_Selected excerpt:_
What should the HTTP Status Code of a Degraded Health Check Be?

What should the HTTP Status Code of a Degraded Health Check Be? - http

I have a health check endpoint at /status that returns the following status codes and response bodies:
Healthy - 200 OK
Degraded - ?
Unhealthy - 503 Service Unnavailable
What should the HTTP status code be for a degraded response be? A 'degraded' check is used for checks that did succeed but are slow or unstable. What HTTP status code makes the most sense?

The most suitable HTTP status code for a "Degraded" status response from a health endpoint is nothing other than 200 OK.
I say this because I can't find any better code in the official Hypertext Transfer Protocol (HTTP) Status Code Registry maintained by IANA, pointed to by [RFC7231] HTTP/1.1: Semantics and Content. Unofficial codes should be avoided, because they only make your API more difficult to understand.
You should design your APIs so that they become easy to use. Resource names, HTTP verbs, status codes, etc. should be more or less self-explanatory, so that people who already know "the REST language" can immediately understand how to use your API without having to decipher vague names or unusual status codes. Which brings me to the next part of my answer...
Other comments on your design
The most natural way to interpret a 5xx response to any request is that the operation in question failed.
So a 503 Service Unavailable response to a GET /status request means that the status checking operation itself failed. Such a response would only be useful if we can be certain that /status is a health endoint, as pointed out in the API Health Check draft referred to in Nkosi's answer:
A health endpoint is only meaningful in the context of the component
it indicates the health of. It has no other meaning or purpose. As
such, its health is a conduit to the health of the component.
Clients SHOULD assume that the HTTP response code returned by the
health endpoint is applicable to the entire component (e.g. a larger
API or a microservice).
But with a URL path of just /status, it is not completely obvious that this really is a health endpoint. From looking at the URL, we only know that it returns information about the status of something, but we can't really be sure what that "something" is.

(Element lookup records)
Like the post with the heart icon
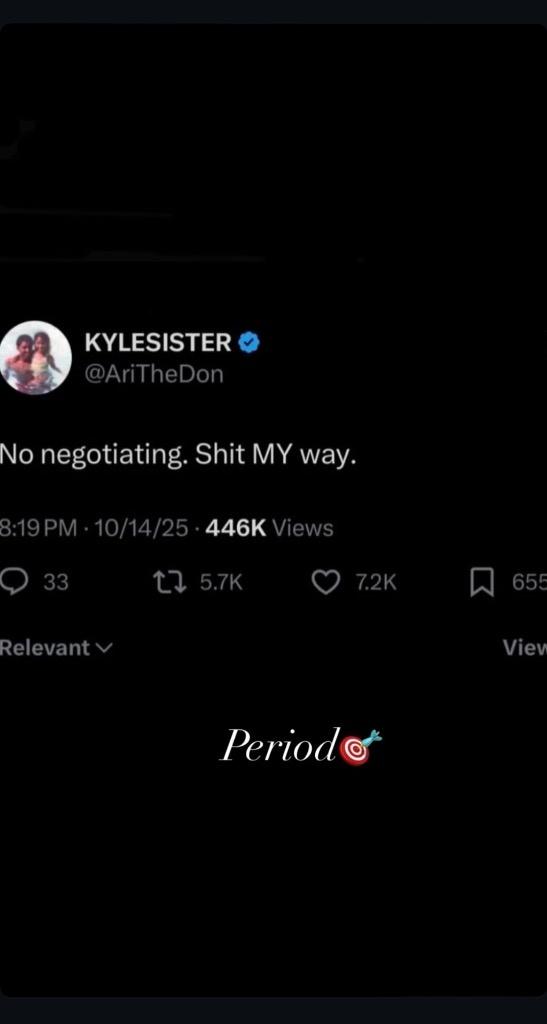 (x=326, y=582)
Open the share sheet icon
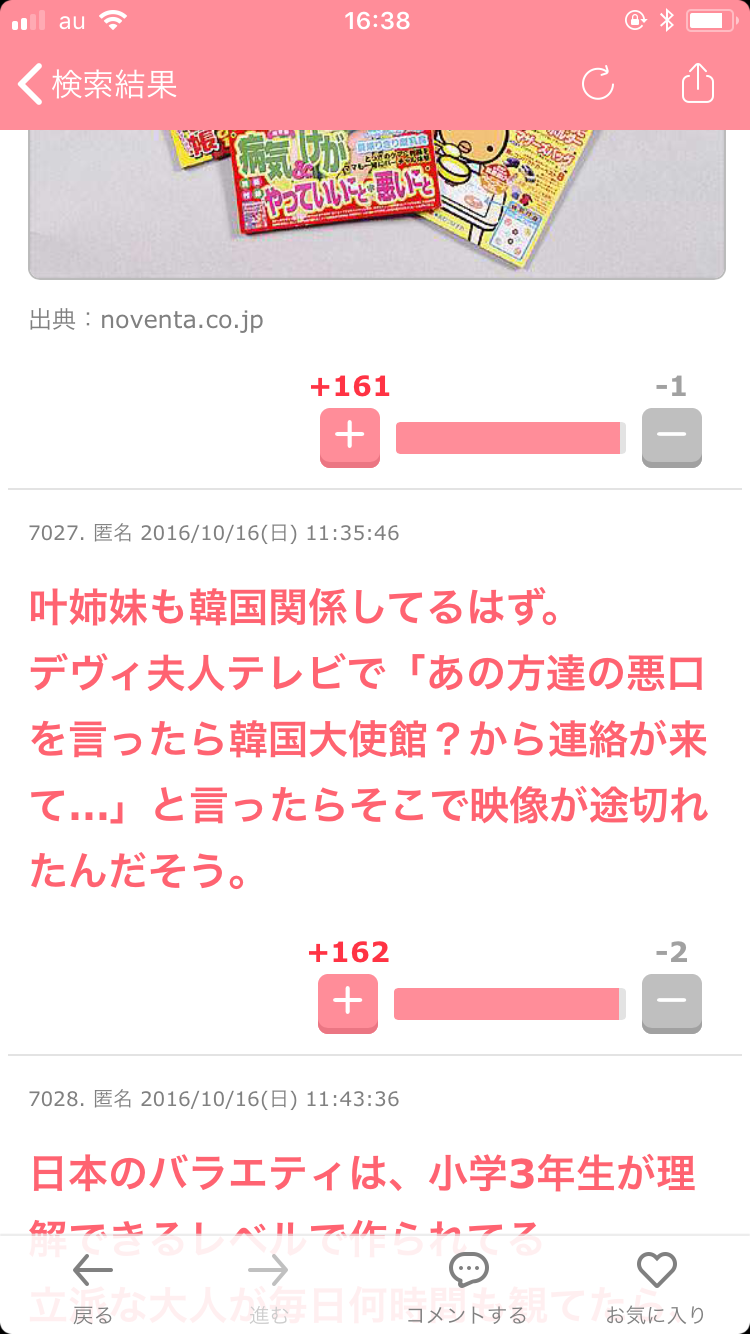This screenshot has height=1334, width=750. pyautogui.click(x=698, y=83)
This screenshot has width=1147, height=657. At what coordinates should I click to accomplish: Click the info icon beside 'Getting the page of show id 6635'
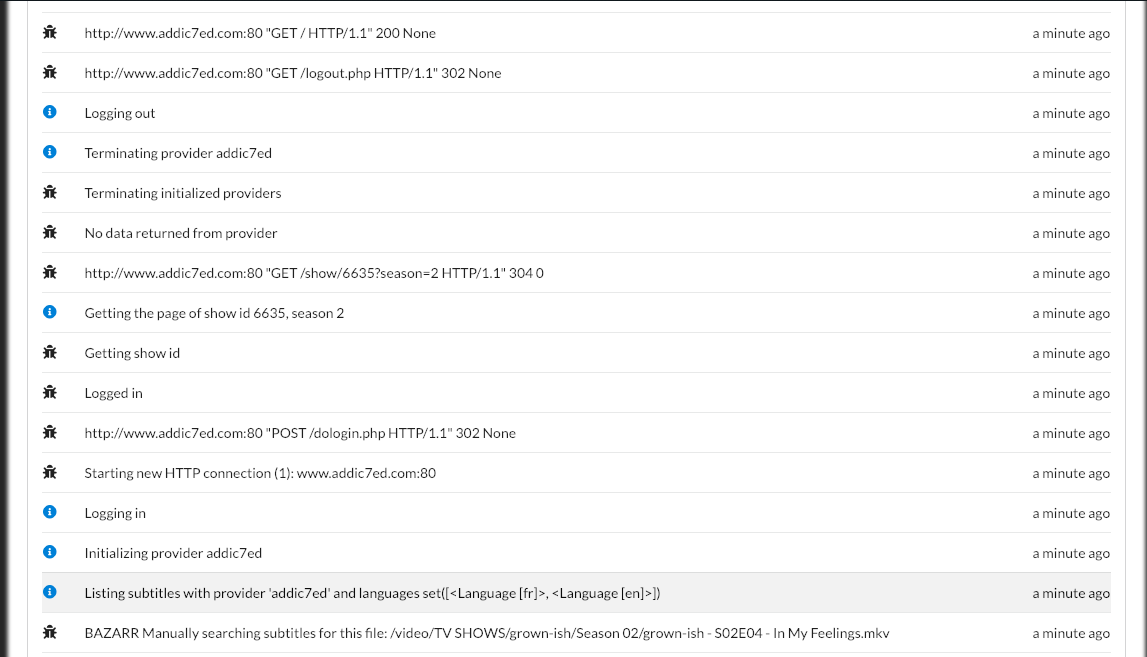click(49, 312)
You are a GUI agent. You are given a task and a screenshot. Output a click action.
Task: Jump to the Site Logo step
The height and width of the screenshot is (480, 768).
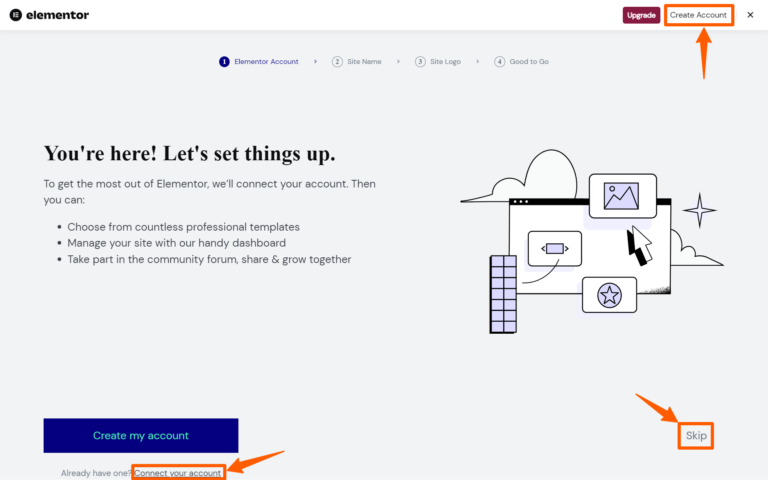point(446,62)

_Exercise set:_
1 – In the health-check status code thread, which health states does the /status endpoint report?
2 – Pick up the health-check status code thread after its final sentence and carry it on.

_Results for the exercise:_
1 – Healthy, Degraded, Unhealthy

2 –
Since you're also telling us that yes, it is in fact a health endpoint, I must suggest that you change the name to health. I would also suggest placing it under some base path, e.g. /things/health, to make it more clear which component it indicates the health of.
If, on the other hand, /status was actually a resource of it own, i.e. something that represents the status of some other component/thing (like its name currently suggests), then 200 OK is the only reasonable status for successful invocations, even if the thing that it indicates the status of is "Unhealthy". In that case, a 5xx would mean that no status could be obtained, and details in the response payload would be assumed to be related to a failure in the /status service itself.
So be careful with how you name things and what status codes you use!

Consider returning a custom code within the 2xx Success range that is not already taken within the known/common status codes. Similar to some of the unofficial codes not supported by any standard.
For example 218 This is fine (Apache Web Server)
Used as a catch-all error condition for allowing response bodies to flow through Apache when ProxyErrorOverride is enabled. When ProxyErrorOverride is enabled in Apache, response bodies that contain a status code of 4xx or 5xx are automatically discarded by Apache in favor of a generic response or a custom response specified by the ErrorDocument directive
After doing some research I came across a draft
Health Check Response Format for HTTP APIs: draft-inadarei-api-health-check-03
Where they also made similar suggestions
In case of the “warn” status, endpoints MUST return HTTP status in the 2xx-3xx range, and additional information SHOULD be provided, utilizing optional fields of the response.
where the warn status in the draft is healthy, with some concerns, which I believe aligns closely to your desired model.
While not definitive, I believe it provides some ideas to help with the eventual design.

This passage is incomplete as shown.